CHE 318 Mass Transfer (UofA) – CHE 318 Lecture 19

Learning outcomes

After this lecture, you will be able to:

Recall the steps for convective mass transfer calculations using coefficient correlations and dimensionless numbers.
Apply equations to calculate \(k_c'\), outlet concentration, and flux for internal-flow problems.
Describe how geometry and flow regime influence pipe mass transfer.

General procedure to calculate \(k_c'\)

Dimensionless numbers solely from geometry and property: \(N_{Re}\), \(N_{Sc}\)
Dimensionless number having \(k_c'\): \(N_{Sh}\)
Link between them: \(j_D\)
How to obtain \(j_D\)?
- Expression for different geometry / fluid flow
- Use Table / Chart

Cheatsheet for mass transfer coefficient

Cheatsheet for using dimensionless numbers with \(k_c'\). Printed version distributed in class

Example 1: mass transfer for flow inside pipes

Problem 7.3.1: A tube is coated on the inside with naphthalene and has inside diameter of 20 mm & a total length of 1.10 m. Air at 318 K and average pressure of 101.3 kPa flows through the pipe with velocity of 0.8 m/s. Calculate the concentration of naphthalene at outlet

Physical properties: \(D_{AB} = 6.92\times 10^{-6}\ \text{m}^2/\text{s}\), vapour pressure \(p_{Ai}=74.0\ \text{Pa}\). For air, \(\mu = 1.932\times 10^{-5}\ \text{Pa}\cdot \text{s}\), \(\rho=1.114\ \text{kg}/\text{m}^3\)

Flow inside pipe: chart

Flow inside pipes: solution procedure

Governing dimensionless quantity:

\[\begin{align} \frac{W}{D_{AB}\rho L} &= N_{Re}N_{Sc} \frac{D}{L} \frac{\pi}{4} \\ &= \frac{\text{[Total Forced Flow]} \text{(kg/s)}}{\text{[Total Diffusive Flow]} \text{(kg/s)}} \end{align}\]

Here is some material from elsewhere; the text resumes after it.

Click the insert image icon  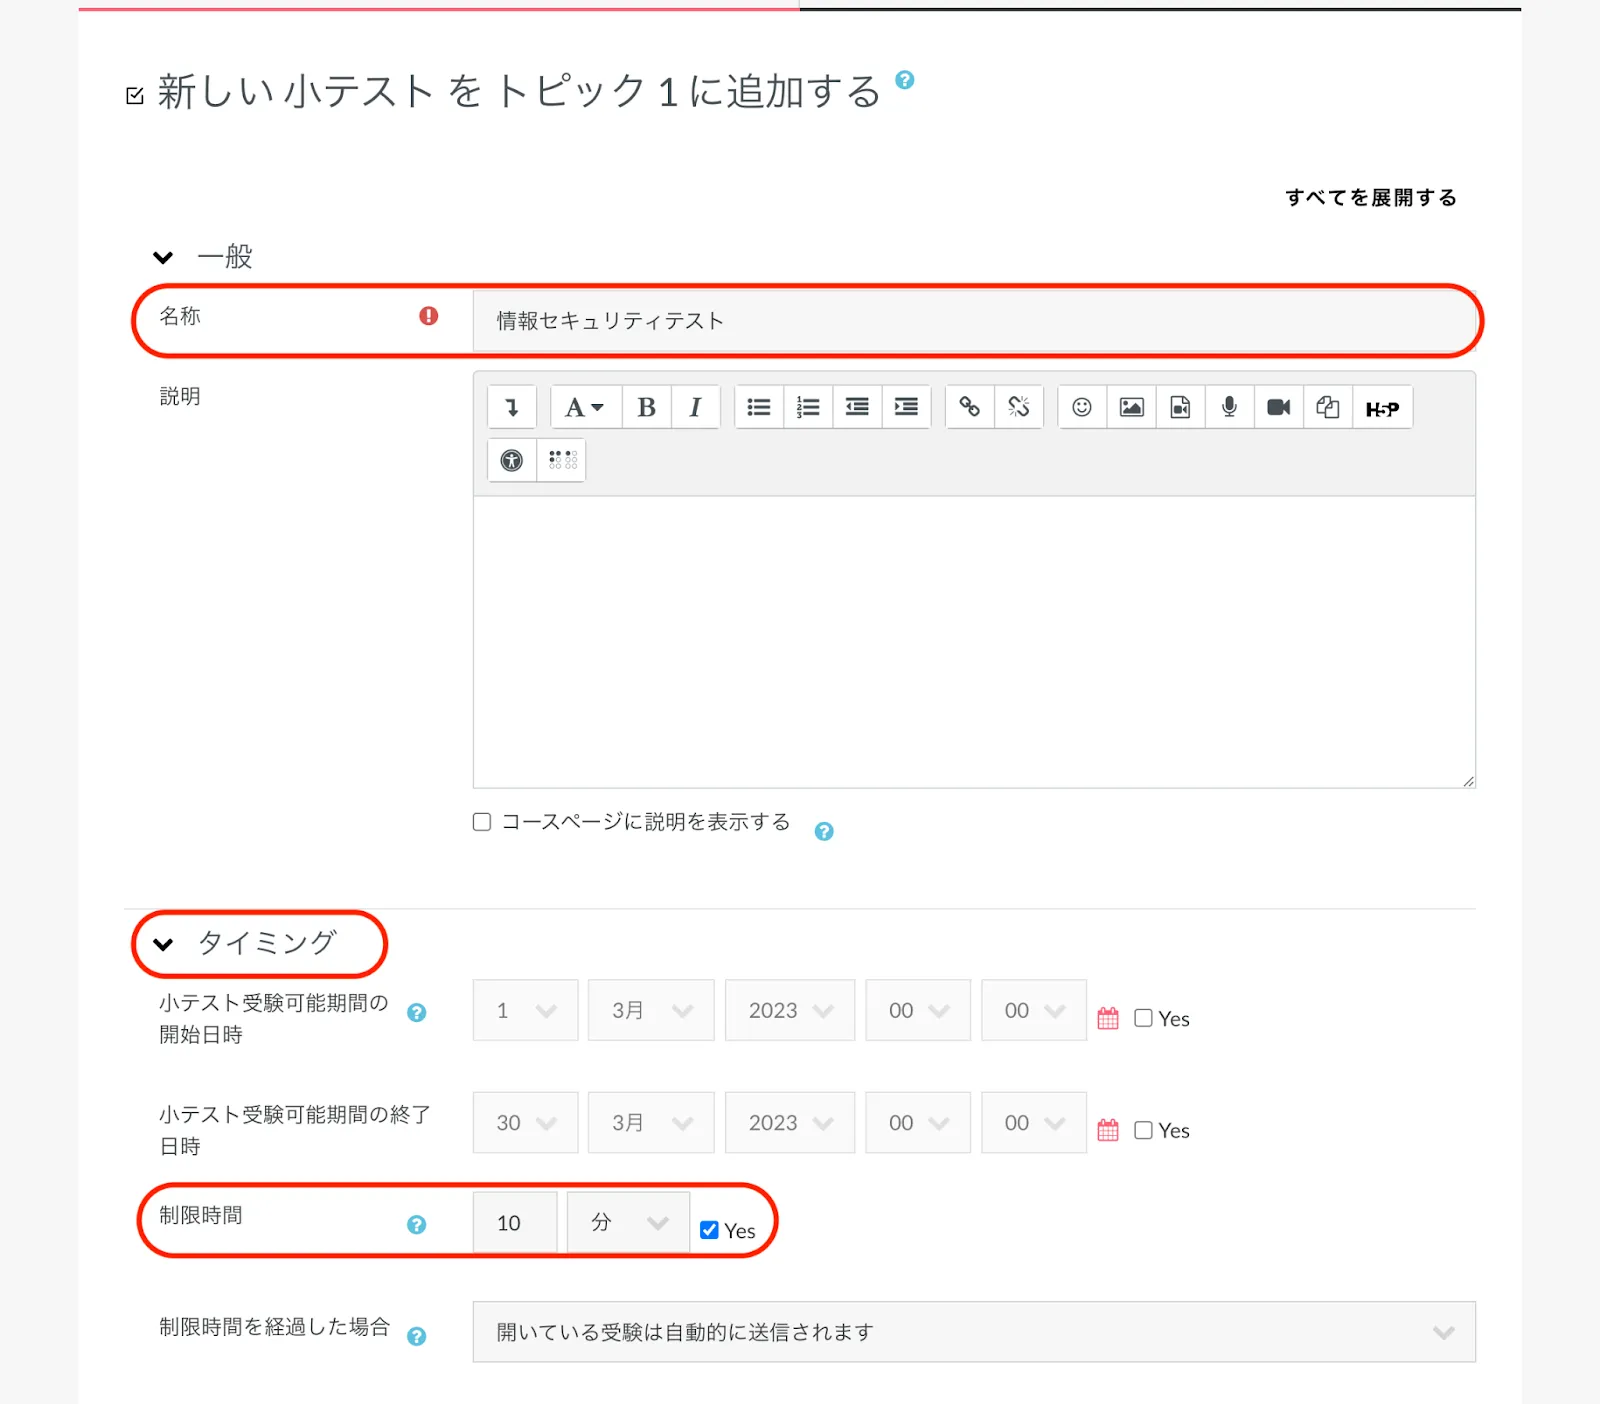(1131, 407)
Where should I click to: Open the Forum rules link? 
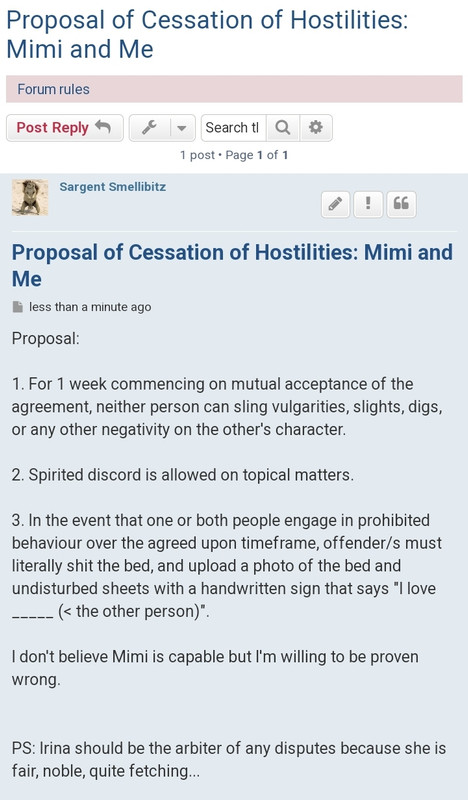point(53,89)
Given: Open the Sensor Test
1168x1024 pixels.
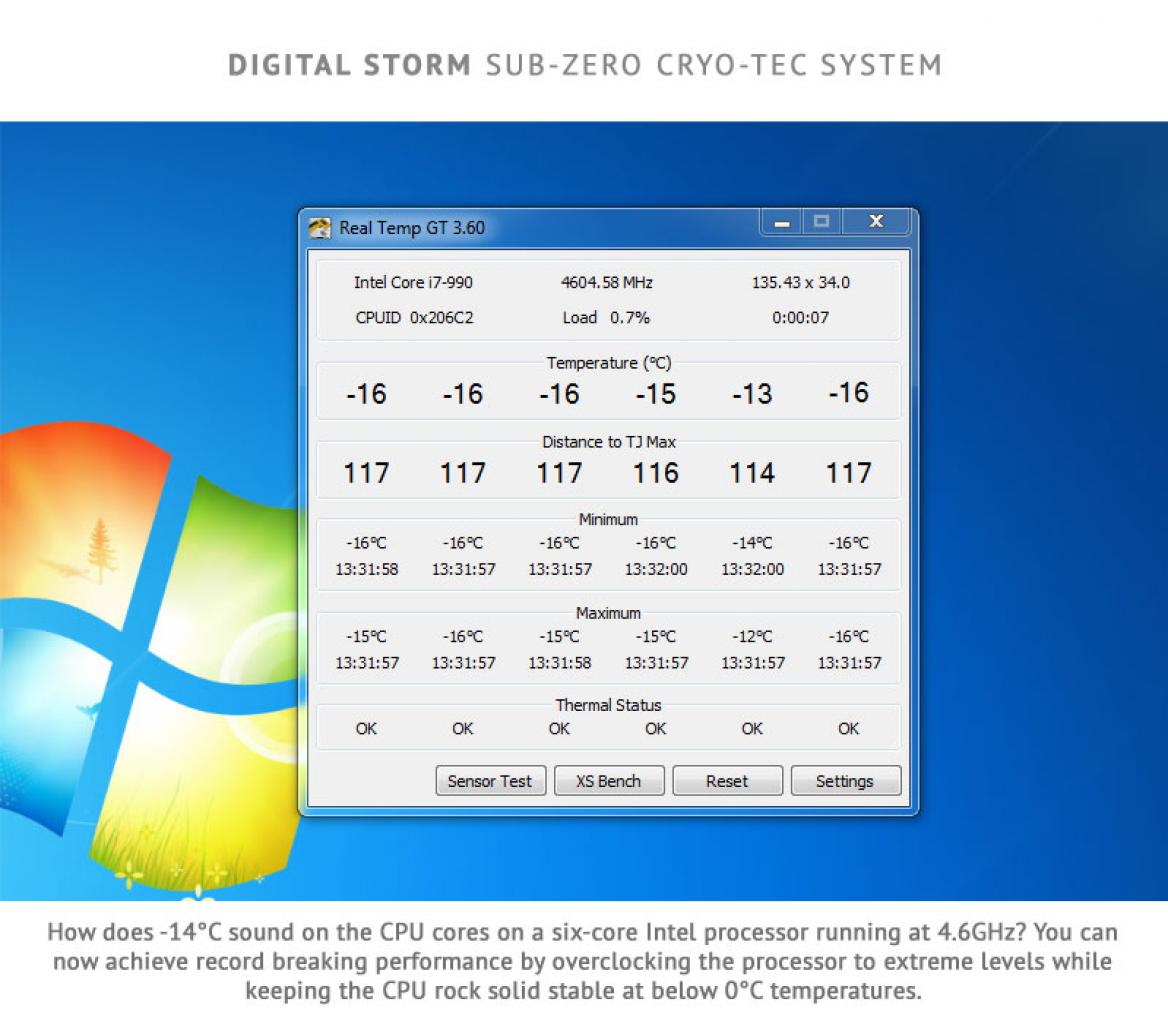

If gas 👉 use the “rodlike flow” line
If liquid, distinguish 2 cases
- parabolic flow (\(N_{Re} < 2100;\ \frac{W}{D_{AB}\rho L} > 400\))
- turbulent flow (\(N_{Re} > 2100;\ 0.6 < N_{Sc} < 3000\))

Flow inside pipes: solution for liquid

Parabolic flow

\[\begin{align} \frac{c_A - c_{A,0}}{c_{A,i} - c_{A,0}} &= 5.5 \left[ \frac{W}{D_{AB}\,\rho\,L} \right]^{-\tfrac{2}{3}} \end{align}\]

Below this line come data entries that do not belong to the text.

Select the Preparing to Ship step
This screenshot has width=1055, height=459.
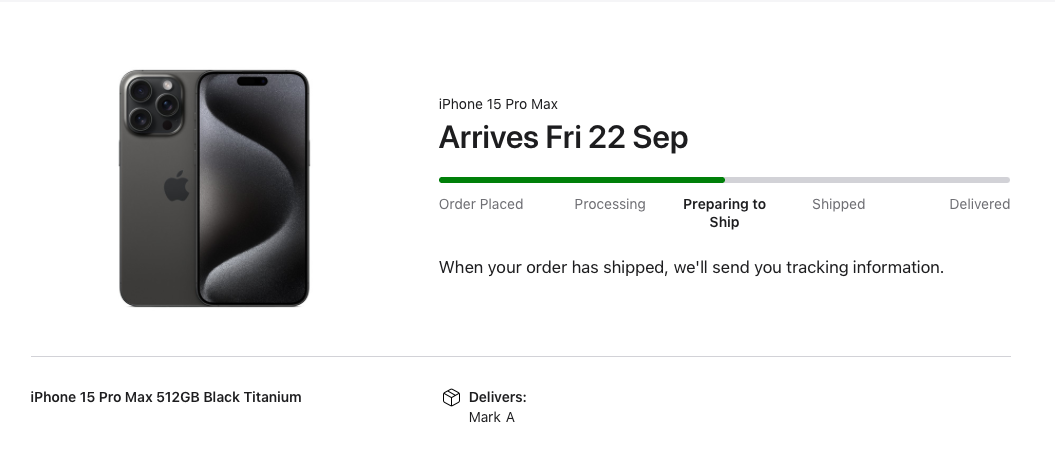[724, 213]
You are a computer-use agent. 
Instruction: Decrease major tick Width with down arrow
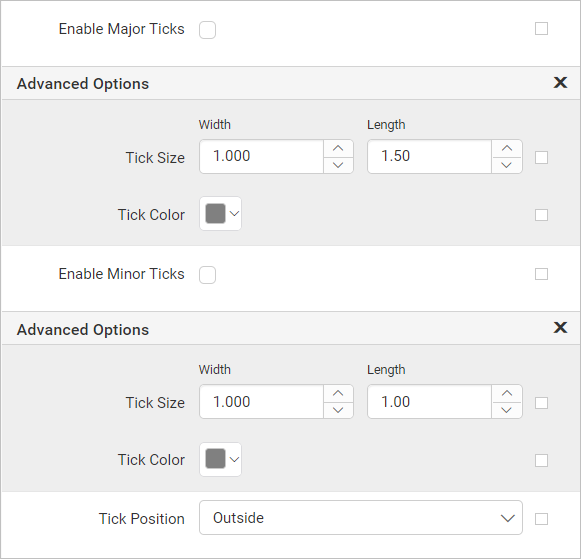click(338, 165)
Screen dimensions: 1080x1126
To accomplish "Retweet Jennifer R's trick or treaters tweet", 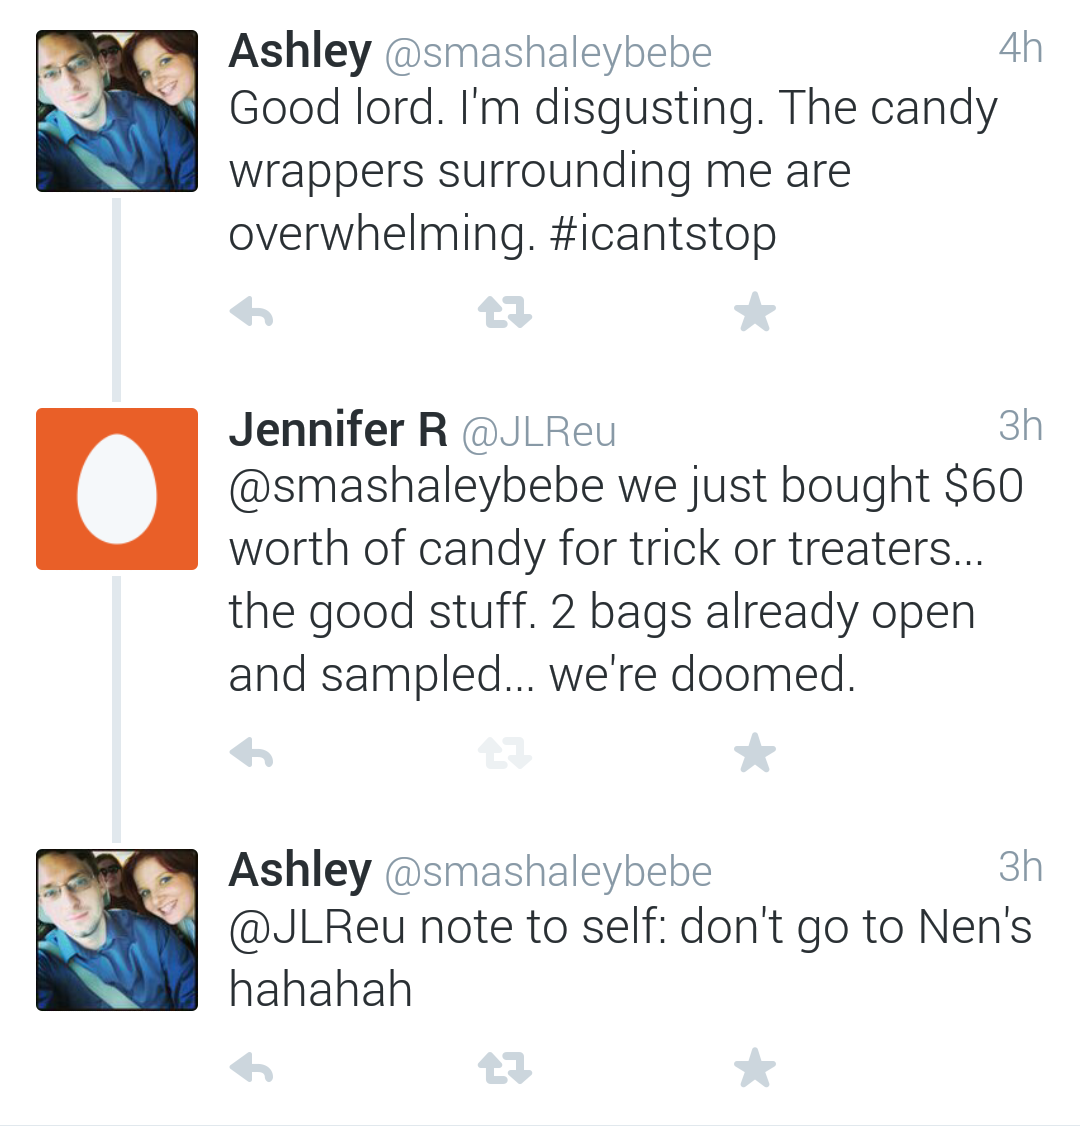I will (x=504, y=753).
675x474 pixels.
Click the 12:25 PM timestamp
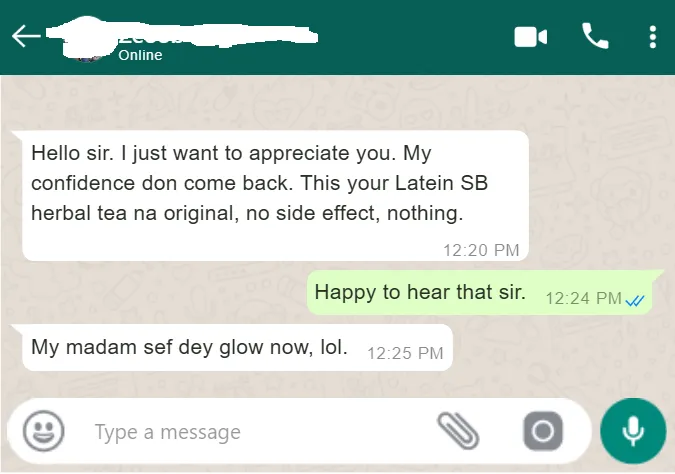tap(405, 353)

\(c_A\): exit concentration
\(c_{A,i}, c_{A,0}\): interface & inlet concentration
\(W\): flow rate in (kg/s)
\(k_c'\) can be calculated by \(j_D\)

Turbulent flow

\[\begin{align} N_{Sh} &= k_c'\left(\frac{D}{D_{AB}}\right) \\ &= \frac{k_c\,p_{BM}}{P} \left(\frac{D}{D_{AB}}\right) \\ &= 0.023 \left(\frac{\rho D v}{\mu}\right)^{0.83} \left(\frac{\mu}{\rho D_{AB}}\right)^{0.33} \\ &= 0.023\, N_{Re}^{0.83}\, N_{Sc}^{0.33} \end{align}\]

Similar to the \(j_D\) analog
Just need \(N_{Re}\) and \(N_{Sc}\) to determine \(k_c'\)
Characteristic length \(D\) is pipe diameter!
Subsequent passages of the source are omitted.